--- start Records for the task ---
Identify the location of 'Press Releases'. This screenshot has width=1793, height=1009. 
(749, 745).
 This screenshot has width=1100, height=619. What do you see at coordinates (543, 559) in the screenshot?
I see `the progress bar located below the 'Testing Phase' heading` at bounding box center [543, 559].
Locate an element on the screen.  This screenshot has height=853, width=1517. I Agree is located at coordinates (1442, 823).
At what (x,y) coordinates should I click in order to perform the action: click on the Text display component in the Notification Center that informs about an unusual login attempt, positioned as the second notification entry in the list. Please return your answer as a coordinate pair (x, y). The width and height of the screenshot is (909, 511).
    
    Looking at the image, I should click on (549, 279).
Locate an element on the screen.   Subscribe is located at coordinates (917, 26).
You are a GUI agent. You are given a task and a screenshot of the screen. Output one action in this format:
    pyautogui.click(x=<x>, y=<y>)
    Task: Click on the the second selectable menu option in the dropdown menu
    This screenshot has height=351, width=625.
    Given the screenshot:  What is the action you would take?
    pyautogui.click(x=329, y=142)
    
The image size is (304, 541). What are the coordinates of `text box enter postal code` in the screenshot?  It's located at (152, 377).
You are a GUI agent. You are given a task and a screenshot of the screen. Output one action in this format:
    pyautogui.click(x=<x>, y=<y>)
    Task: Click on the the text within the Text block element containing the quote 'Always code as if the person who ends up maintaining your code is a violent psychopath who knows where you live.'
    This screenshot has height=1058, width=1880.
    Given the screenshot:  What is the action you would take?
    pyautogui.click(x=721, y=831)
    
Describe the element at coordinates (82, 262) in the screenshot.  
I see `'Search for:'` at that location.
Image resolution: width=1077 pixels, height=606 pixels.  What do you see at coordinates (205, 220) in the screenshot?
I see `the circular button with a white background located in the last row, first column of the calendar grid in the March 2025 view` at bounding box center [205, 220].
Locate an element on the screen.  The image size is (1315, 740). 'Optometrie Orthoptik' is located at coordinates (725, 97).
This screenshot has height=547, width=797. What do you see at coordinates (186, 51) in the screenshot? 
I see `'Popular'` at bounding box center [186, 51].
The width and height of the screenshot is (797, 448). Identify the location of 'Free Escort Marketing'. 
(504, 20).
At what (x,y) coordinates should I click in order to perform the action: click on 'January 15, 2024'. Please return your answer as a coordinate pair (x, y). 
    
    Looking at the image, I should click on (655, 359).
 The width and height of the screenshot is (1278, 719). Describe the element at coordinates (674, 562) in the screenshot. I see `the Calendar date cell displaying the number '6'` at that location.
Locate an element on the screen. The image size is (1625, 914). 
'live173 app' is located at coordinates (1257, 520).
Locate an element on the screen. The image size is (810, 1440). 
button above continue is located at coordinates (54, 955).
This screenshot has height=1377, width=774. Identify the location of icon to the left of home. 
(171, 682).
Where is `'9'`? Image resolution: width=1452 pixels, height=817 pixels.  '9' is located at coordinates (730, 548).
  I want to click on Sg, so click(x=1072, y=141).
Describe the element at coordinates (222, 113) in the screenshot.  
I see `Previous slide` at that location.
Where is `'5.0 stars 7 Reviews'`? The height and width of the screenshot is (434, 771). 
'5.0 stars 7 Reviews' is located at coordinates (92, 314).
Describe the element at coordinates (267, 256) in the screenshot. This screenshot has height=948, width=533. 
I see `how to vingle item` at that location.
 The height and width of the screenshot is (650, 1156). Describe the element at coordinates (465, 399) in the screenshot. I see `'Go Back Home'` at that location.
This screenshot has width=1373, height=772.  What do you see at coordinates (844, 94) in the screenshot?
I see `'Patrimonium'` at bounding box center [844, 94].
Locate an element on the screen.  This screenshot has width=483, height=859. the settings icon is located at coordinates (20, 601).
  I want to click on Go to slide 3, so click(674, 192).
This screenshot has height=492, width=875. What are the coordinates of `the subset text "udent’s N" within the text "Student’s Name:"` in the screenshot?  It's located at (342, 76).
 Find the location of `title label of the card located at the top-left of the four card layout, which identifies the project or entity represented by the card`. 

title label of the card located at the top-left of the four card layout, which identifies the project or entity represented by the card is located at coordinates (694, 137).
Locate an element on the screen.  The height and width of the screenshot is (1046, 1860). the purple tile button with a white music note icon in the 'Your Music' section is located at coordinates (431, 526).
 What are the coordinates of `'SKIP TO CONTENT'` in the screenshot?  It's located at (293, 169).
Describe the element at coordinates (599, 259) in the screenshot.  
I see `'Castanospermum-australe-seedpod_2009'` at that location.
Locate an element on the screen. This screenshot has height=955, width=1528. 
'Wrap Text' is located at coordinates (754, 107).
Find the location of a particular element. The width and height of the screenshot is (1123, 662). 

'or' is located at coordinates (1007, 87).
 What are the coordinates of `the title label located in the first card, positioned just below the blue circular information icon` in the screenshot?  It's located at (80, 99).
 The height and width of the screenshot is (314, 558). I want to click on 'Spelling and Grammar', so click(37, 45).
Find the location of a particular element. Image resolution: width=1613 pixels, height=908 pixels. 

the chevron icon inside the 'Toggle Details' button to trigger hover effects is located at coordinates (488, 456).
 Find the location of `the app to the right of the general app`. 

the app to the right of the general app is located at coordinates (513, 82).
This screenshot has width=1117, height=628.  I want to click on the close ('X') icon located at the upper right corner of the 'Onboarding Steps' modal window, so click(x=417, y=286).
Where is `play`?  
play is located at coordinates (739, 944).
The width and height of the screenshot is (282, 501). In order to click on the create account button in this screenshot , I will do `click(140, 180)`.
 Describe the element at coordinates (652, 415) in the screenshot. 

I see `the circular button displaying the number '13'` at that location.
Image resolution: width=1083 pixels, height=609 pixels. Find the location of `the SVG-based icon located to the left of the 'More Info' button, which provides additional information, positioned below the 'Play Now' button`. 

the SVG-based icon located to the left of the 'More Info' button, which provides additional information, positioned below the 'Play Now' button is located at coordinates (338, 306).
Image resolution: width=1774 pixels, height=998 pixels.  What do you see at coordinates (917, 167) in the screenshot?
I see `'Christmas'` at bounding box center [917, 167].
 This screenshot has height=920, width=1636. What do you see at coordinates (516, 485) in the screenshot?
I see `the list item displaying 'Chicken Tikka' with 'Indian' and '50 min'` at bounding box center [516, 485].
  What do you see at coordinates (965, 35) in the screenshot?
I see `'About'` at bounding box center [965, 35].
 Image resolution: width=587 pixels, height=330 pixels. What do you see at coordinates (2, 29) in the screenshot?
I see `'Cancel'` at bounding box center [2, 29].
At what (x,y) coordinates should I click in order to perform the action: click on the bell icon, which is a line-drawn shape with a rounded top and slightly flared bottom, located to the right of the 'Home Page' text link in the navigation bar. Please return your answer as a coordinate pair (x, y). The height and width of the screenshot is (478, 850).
--- end Records for the task ---
§ **Task statement**:
Copy the listing above word for word, from the line containing "Describe the element at coordinates (222, 113)" down to the line containing "coordinates (92, 314).", including both of those lines.

§ **Written solution**:
Describe the element at coordinates (222, 113) in the screenshot.  
I see `Previous slide` at that location.
Where is `'5.0 stars 7 Reviews'`? The height and width of the screenshot is (434, 771). 
'5.0 stars 7 Reviews' is located at coordinates (92, 314).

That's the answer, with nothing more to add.